Mas depois ela voltou. E trazia amor de verdade. Não hesitava mais em marcar as reticências após “verdade”, pois sabia que elas ficariam ali passando o tempo e, ao lado dessa noção de muito tempo, restaria algo essencial e íntimo, que era ela mesma. Amor de verdade... São dois tons do mesmo sentimento. Ela aparecia e eu me emocionava. Não era sexta, mas eu vivia crescendo num mesmo instante de infinita sabedoria derivado de uma pausa que a menina provocava dentro dos meus olhos, e isso alterava muito minha idade. Parei de passar num tom só. Dupliquei desdobrado nu sobre meu próprio voyuerismo
. Ela voltara com os mesmos livros, com o mesmo vestido voando pelo joelho. E ainda chegava em casa pedalando e assobiando. Tirava os pés do pedal para empurrar a bicicleta no curto caminhar até o portão. O ferro arrastava ao abrir. Girava a chave e entrava.  E tudo escurecia - na cabeça acendia uma luz e a via pisar num templo imaculado. Era uma bela dança: minha menina na minha varanda. Esqueceu de morrer, de apagar aquela que foi, antes de resolver renascer em carne e osso dia após dia. Não dava mais importância para os dias especiais, para os amores velados no risco, para as palavras de ordem e muito menos para os olhos perseguidores. Minha ânsia por viver em sua pele como suor nunca seria saciada porque ela nunca pararia de suar e suava despojando-se de todas suas amarras. Ficava me perguntando porque Sara fazia tudo parecer tão fácil.

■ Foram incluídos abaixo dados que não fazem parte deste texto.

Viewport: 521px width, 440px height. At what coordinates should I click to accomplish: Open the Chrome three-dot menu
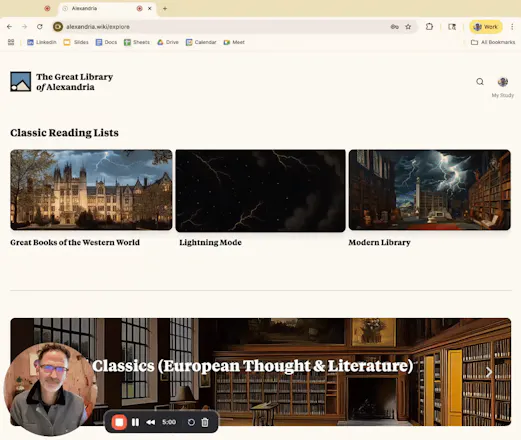pyautogui.click(x=512, y=27)
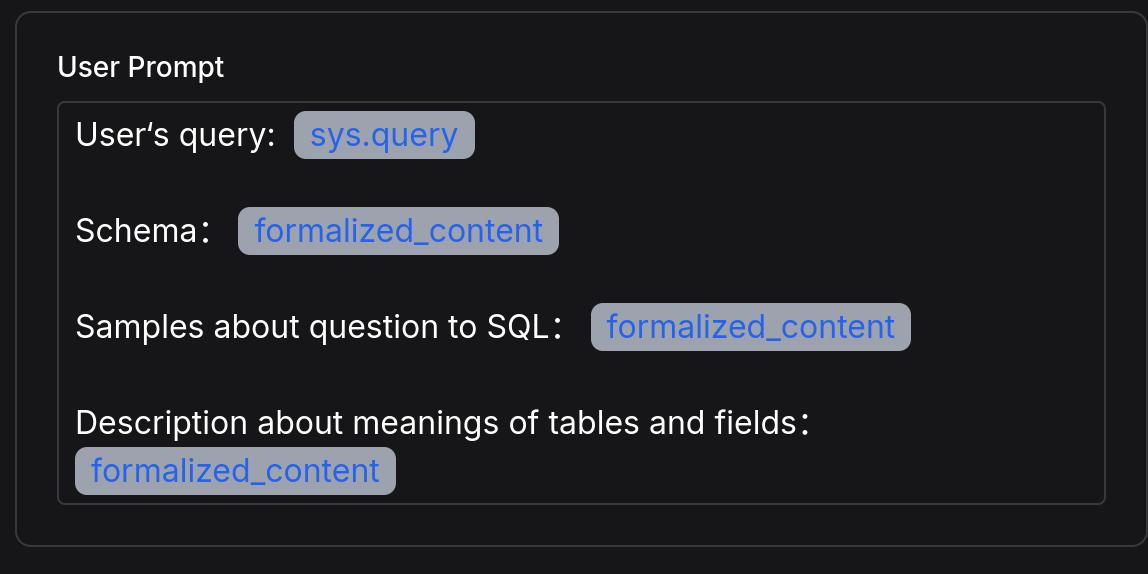Click the User Prompt heading
Viewport: 1148px width, 574px height.
click(x=141, y=67)
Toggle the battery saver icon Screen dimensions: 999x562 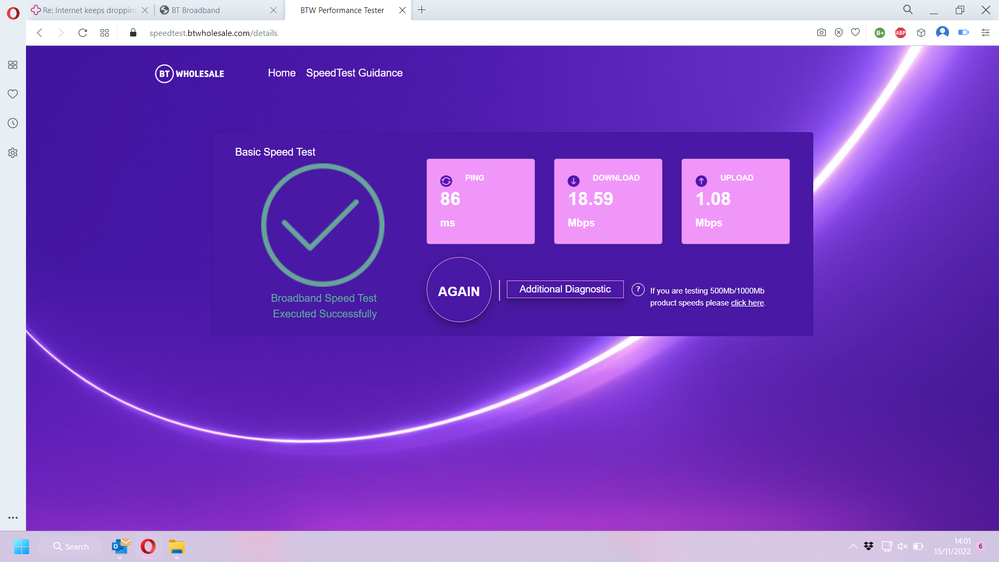coord(963,33)
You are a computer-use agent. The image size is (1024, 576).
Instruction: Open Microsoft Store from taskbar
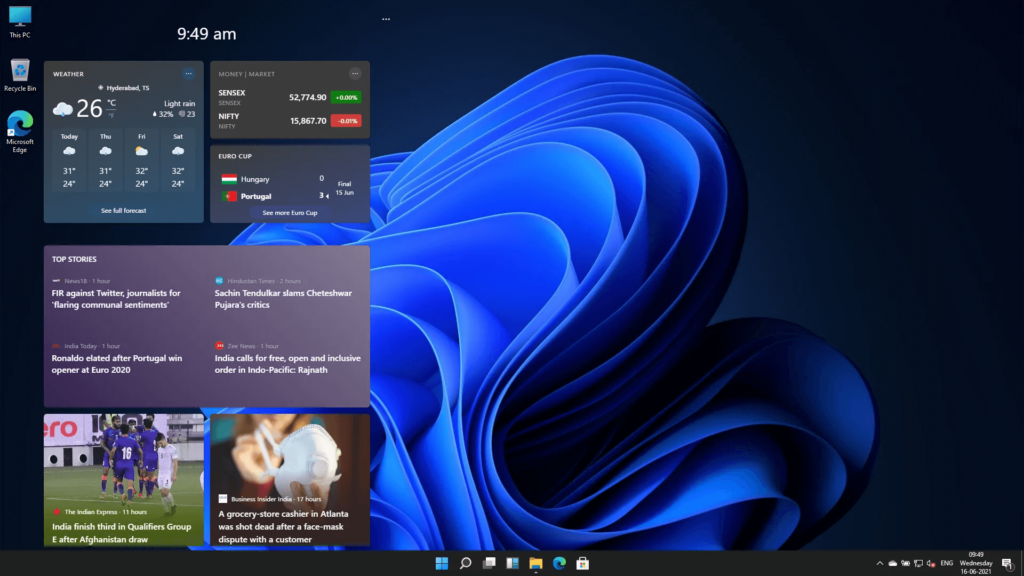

O último dia: sem superstições era uma sexta. Não sei porque motivo, eu estava fora de casa; fazia algo para alguém, para minha mãe e talvez para suas loucuras. Andava apressado com a atenção fixa nos meus passos cotidianos quando percebi o assobio perto. Sara pedalava graciosamente ao meu lado. Levantei a vista e vi que nossas casas ficavam uma de frente pra outra, quase se misturando. Parei a pressa e a acompanhei como se fizesse parte de seu caminho. Ela parou em frente à sua casa e eu, em frente à minha. Entramos. Ambos subimos nossas escadas e cumprimentamos nossas respectivas mães. Ela foi para o seu banheiro lavar as mãos e eu esperei que acabasse dentro do meu. Saímos juntos com as toalhas nas mãos. Ela olhou pela janela e, pela primeira vez, viu minha casa. Tudo que fiz foi tentar me encaixar no seu olhar. Ela me tinha perto de si, como um amor de verdade, reticente. E me viu por inteiro, como eu sempre quis, até não me ver mais, nunca mais. Fiquei horas ali sentado, olhando para o outro lado. Minha mãe, louca de pedra, me chamava. Os minutos foram me cercando enquanto minha mãe subia as escadas até aparecer naquela varanda que me encarava. Gritou mais alto. Esfreguei bem os olhos e enxerguei com os olhos de Sara. E me mirei, sendo Sara. Me vi flutuando de cabeça pra baixo no meio do nada até uma mão enorme surgir e me puxar pelas pernas. Sumi no ar. Ela me olhou de uma varanda vazia e alagada, porque o ralo estava entupido e os olhos choraram demais. Minha mãe berrou outra vez. Abri os olhos e fui atender seu chamado. Não era nada demais: a vizinha tinha morrido.